[[ PROVIDED RECORDS, beginning ]]
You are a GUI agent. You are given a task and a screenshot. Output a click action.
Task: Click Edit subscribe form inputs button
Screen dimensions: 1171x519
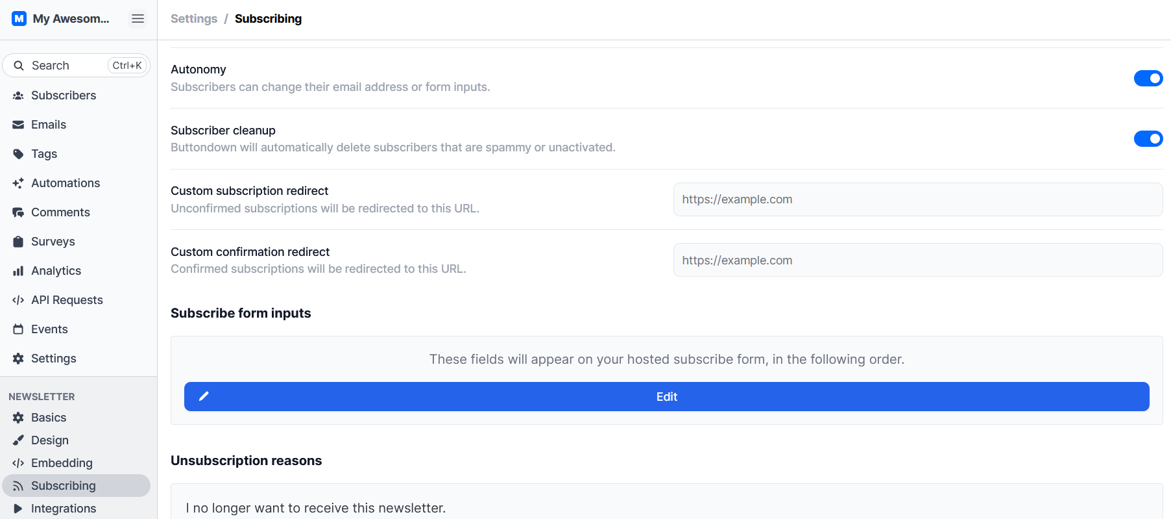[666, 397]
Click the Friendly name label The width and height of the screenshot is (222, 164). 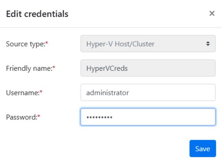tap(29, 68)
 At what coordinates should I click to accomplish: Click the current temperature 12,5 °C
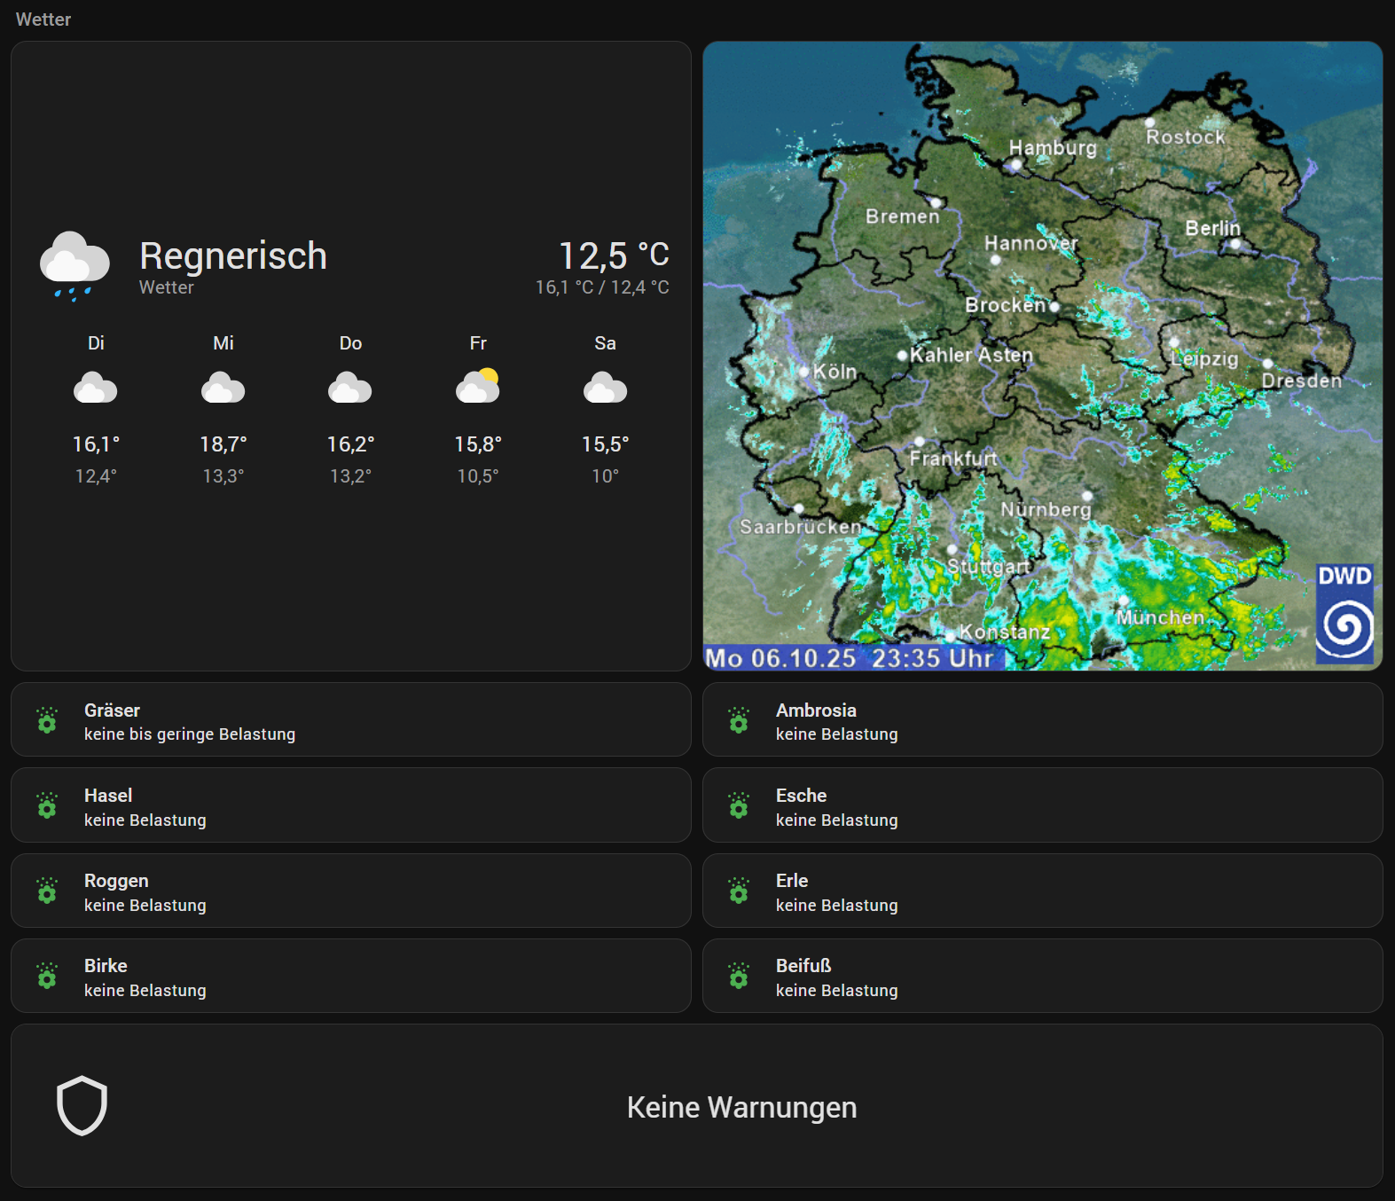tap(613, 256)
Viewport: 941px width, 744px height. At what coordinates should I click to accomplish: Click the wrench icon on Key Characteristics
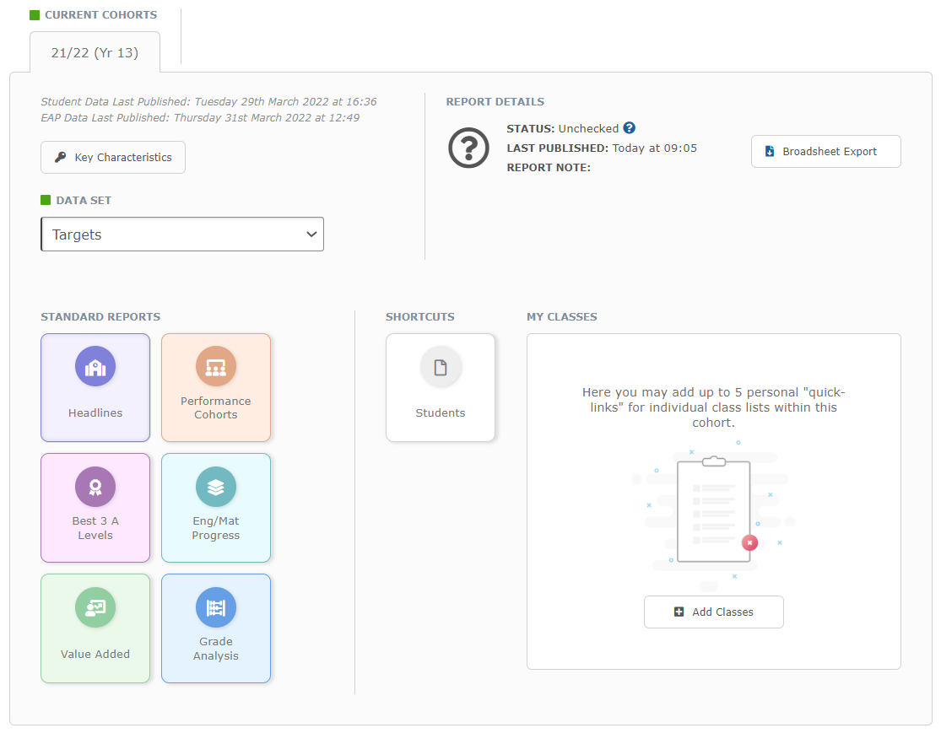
[[ PROVIDED RECORDS, end ]]
[[ PROVIDED RECORDS, beginning ]]
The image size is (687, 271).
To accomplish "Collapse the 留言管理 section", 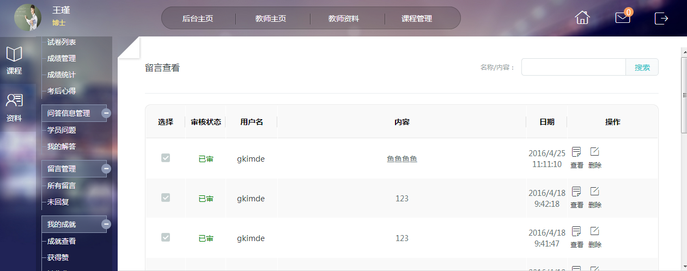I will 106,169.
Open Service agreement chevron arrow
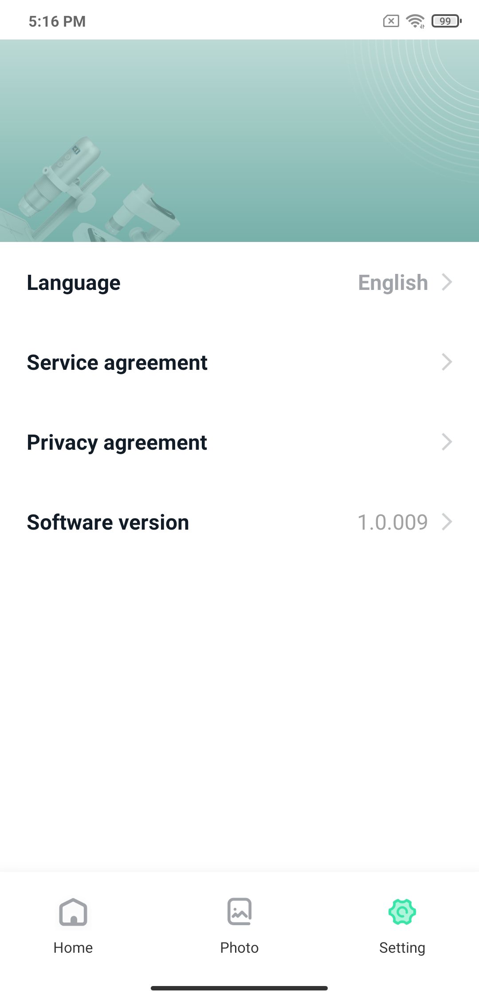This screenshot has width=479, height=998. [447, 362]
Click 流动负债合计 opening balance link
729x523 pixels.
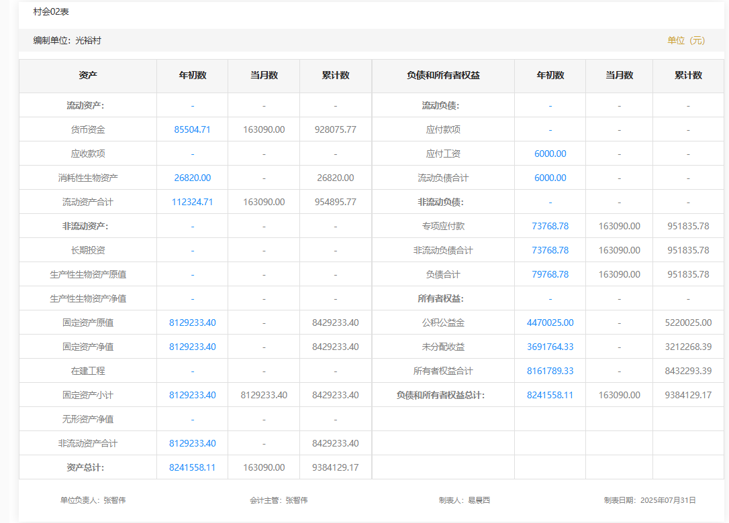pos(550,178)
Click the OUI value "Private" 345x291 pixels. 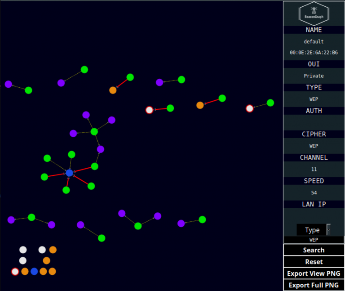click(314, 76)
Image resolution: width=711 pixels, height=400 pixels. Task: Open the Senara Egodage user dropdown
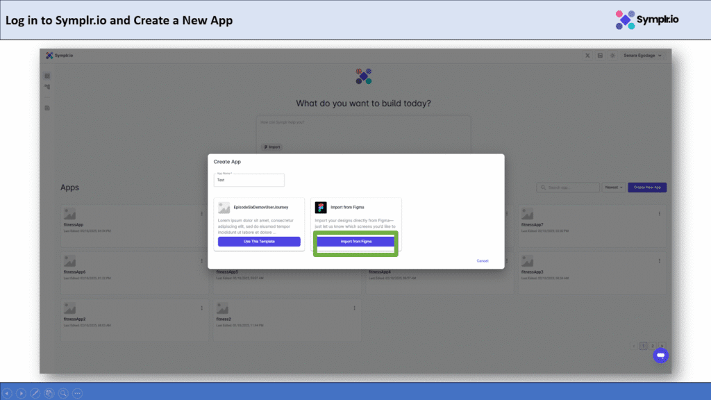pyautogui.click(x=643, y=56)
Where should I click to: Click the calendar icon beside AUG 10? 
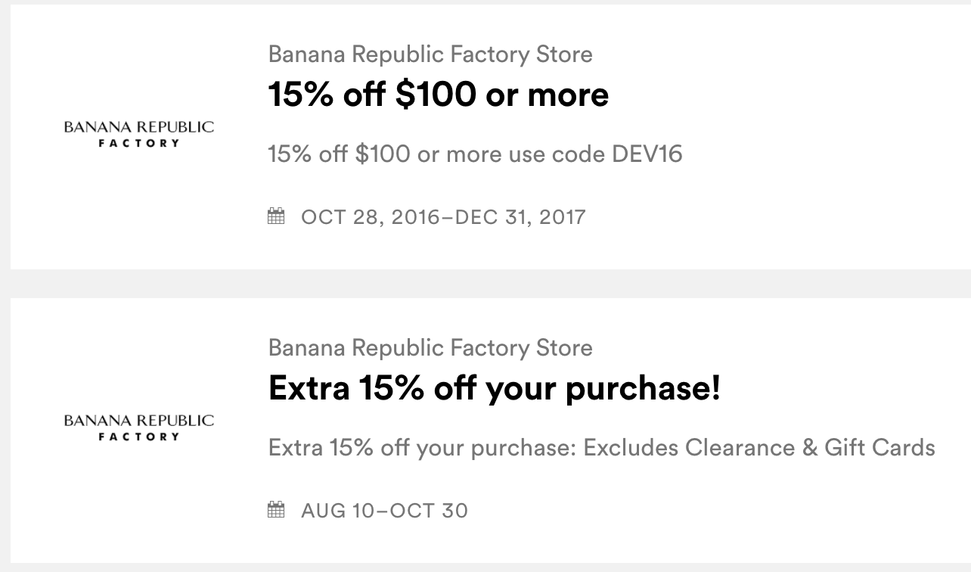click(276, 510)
[[ PROVIDED RECORDS, end ]]
▶ [YOUR ASSIGNMENT]
From the line holding "temperature 12,5 °C" to the line holding "Viewport: 941px width, 744px", both included, retype the entries above exactly and drop the pictures.

▶ [RESULT FOR THIS TASK]
 At what coordinates should I click to accomplish: Click the current temperature 12,5 °C
tap(613, 256)
Viewport: 941px width, 744px height. At what coordinates should I click to accomplish: Click the wrench icon on Key Characteristics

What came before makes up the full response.